All the high refresh rate screens I’ve used so far have all been TN panels, and not even the much-improved TN tech we’ve seen in the latest 4K monitors. That means even the current king of gaming monitors, the 144Hz Asus PG278Q RoG Swift, looks rather washed out compared to any IPS screen you’ll see.
The Acer XB270HU uses IPS technology in this new 144Hz screen to offer consistently clear images up to a 178º viewing angle, with the colour reproduction we’ve come to love IPS panels for. With a 27-inch screen, a native resolution of 2560 x 1440 and Nvidia's G-Sync frame-smoothing technology this could be a dream screen for gaming.
But why haven’t we seen IPS tech in high refresh rate screens before?

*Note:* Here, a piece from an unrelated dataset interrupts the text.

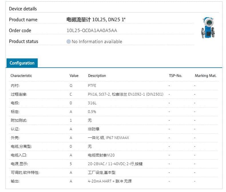Click the Characteristic column header
This screenshot has height=192, width=226.
click(x=21, y=76)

Response time is the issue. TN screens, like Asus’ Swift, have a lightning quick 1ms response time, much lower than the 5-8ms you'd expect from an IPS panel. On a high refresh rate monitor you’d likely end up with some severe input lag—not great for games.
How have Acer gotten around this problem? There is a lot of speculation that Acer is in fact using an AU Optronics AHVA panel in the XB270HU. The AU Optronics Advanced Hyper-Viewing Angle panel is designed to be indistinguishable from an IPS screen, with quality viewing angles and excellent colour reproduction, but without the possible input lag.
Their other screen, the XG270HU, is also a 1440p, 27-inch, but instead uses a more standard 1ms TN panel. Acer is introducing this screen with a ‘edge-to-edge’ display to try and eliminate the bezel completely. It doesn’t have the quality panel of the XB270HU or its G-Sync capabilities.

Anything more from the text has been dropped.